Quoted passage:

On the evolution of innovation in business, and what works best today

As businesses across the globe come to terms with one of the worst calamities of recent times, there can't be a better time for organisations to focus on innovation

Ashim Sharma
Updated: Jun 28, 2021 11:48:42 AM UTC
Image: Shutterstock

Innovation holds the key to achieving several business objectives, ranging from market leadership in a product category to warding off a disruptor in a market segment, to earning overall higher returns on capital employed. Firms such as 3M, DuPont, General Electric, Philips, Siemens have been able to achieve market leadership and financial gains on account of a robust innovation process.

The perspective on innovation has also been constantly evolving. From just being limited to new products and services to cover areas such as business models, go-to market strategies, management practices deployed, and so on. There has also been a recognition that innovation must hinge on the creation of new value for customers instead of just new products, technologies or services.

Questions:
1 > Which firms does the article on innovation name as having achieved market leadership and financial gains through a robust innovation process?
2 > Change the article on innovation, starting at "On the evolution" and ending at "robust innovation process.", so that "calamities" reads "crises".
The listing comes from a separate source and has no connection to the article on innovation.

Information provided:
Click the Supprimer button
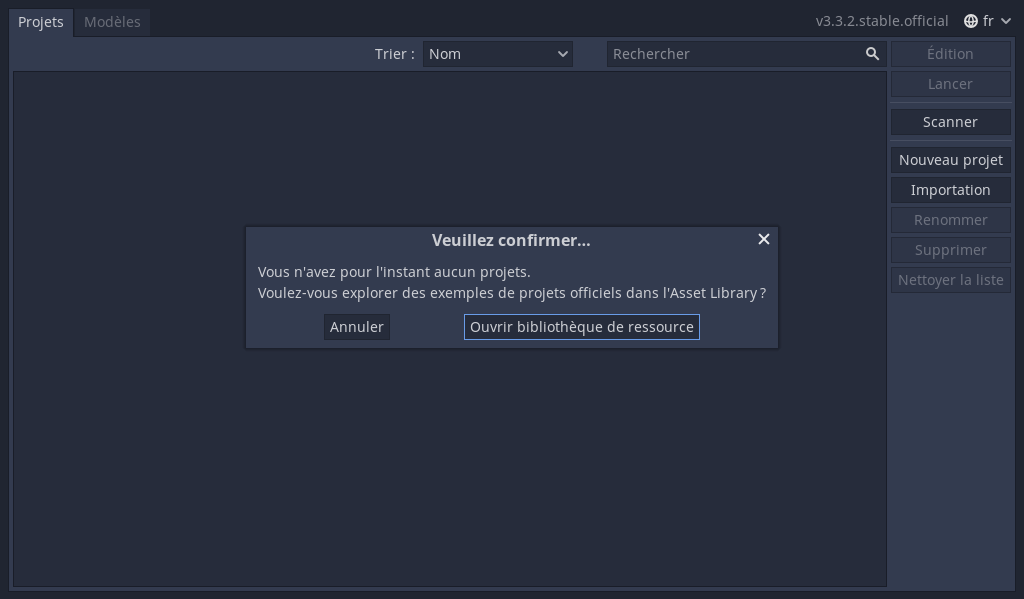Image resolution: width=1024 pixels, height=599 pixels. 950,250
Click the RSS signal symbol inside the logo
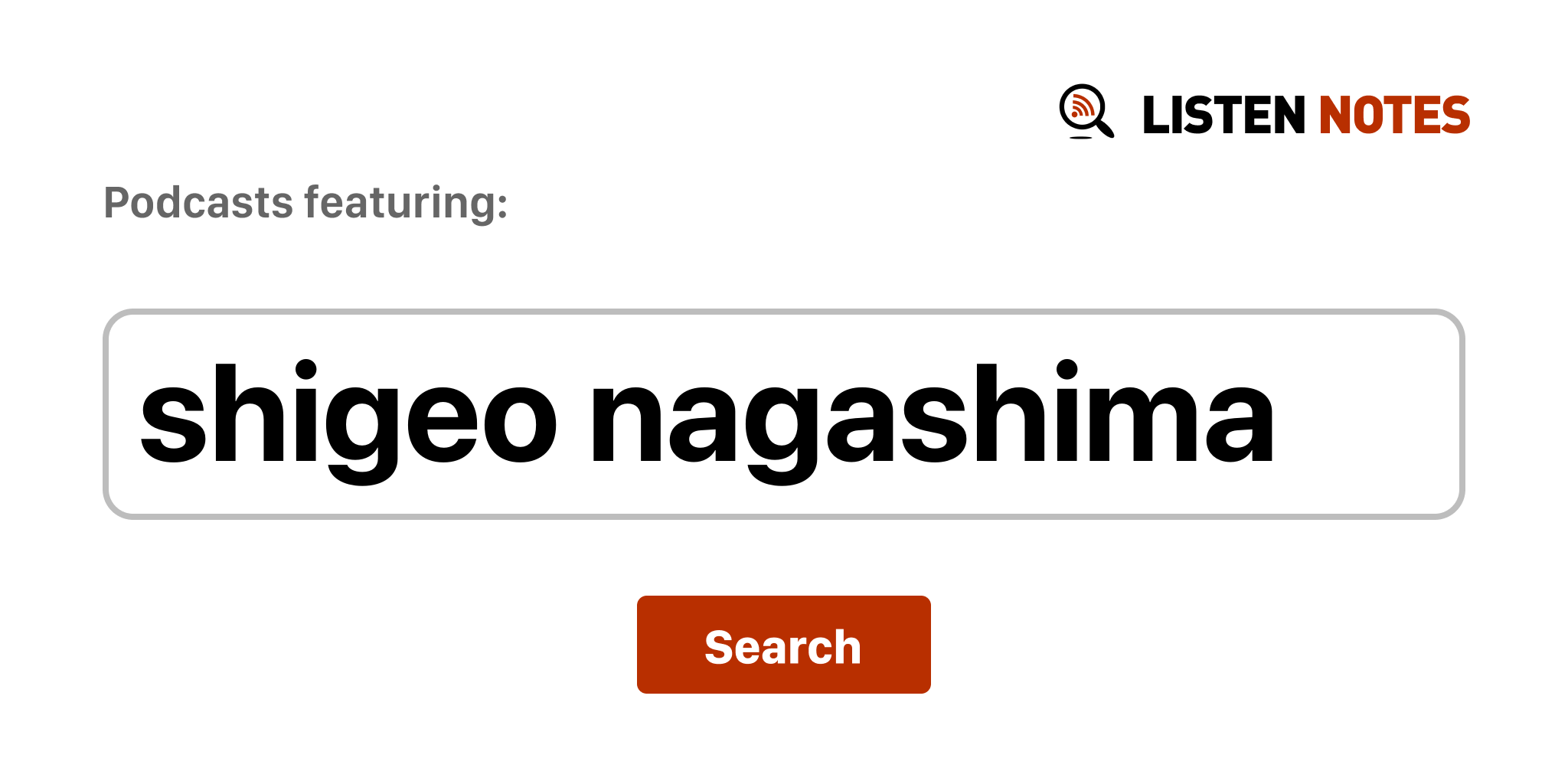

Answers below:
1 > 3M, DuPont, General Electric, Philips and Siemens.

2 >
On the evolution of innovation in business, and what works best today

As businesses across the globe come to terms with one of the worst crises of recent times, there can't be a better time for organisations to focus on innovation

Ashim Sharma
Updated: Jun 28, 2021 11:48:42 AM UTC
Image: Shutterstock

Innovation holds the key to achieving several business objectives, ranging from market leadership in a product category to warding off a disruptor in a market segment, to earning overall higher returns on capital employed. Firms such as 3M, DuPont, General Electric, Philips, Siemens have been able to achieve market leadership and financial gains on account of a robust innovation process.